Cuando te descatalogan una mezcla de olores en particular es una noticia extraña y triste, aunque yo al inicio no pensaba que eso ocurría para siempre y que al cabo de unos años regresaría. Por qué no, estamos acostumbrados a la accesibilidad de las fragancias y hay algunas tan icónicas que no imaginamos el mundo sin ellas.
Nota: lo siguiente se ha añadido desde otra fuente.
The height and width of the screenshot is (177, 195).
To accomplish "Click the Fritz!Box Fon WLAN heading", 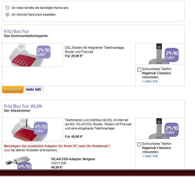I will [23, 106].
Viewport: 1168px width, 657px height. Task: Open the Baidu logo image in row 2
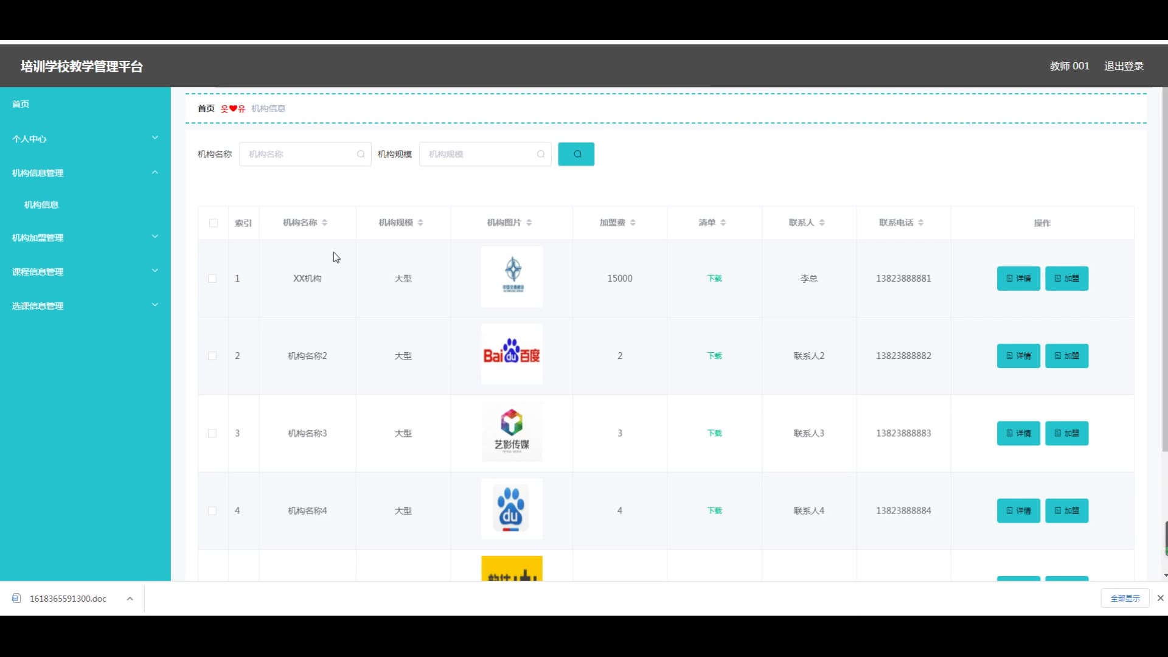click(512, 354)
Pero se ve que no todas llegan a esa categoría y pasan, sin más. Y te preguntas por qué.
Cuando ya no puedes verla recuerdas la época en que la tenías. Pasa como con las relaciones, de valoración tardía y echar de menos en la ausencia. La gente te hacía notar que la llevabas y eso era un gran punto a favor. Quizá era mi fragancia. Puede que haya perdido el perfume que iba conmigo.
Mimosa y almizcle eran las notas más potentes. Ese color amarillo asociado al sol. Pero me gustaba en cualquier época del año y la rebeldía de saberte poseedora en piel de un perfume que se llama Summer en pleno invierno.
Creo que nunca pude oler a limpio como en aquellos días.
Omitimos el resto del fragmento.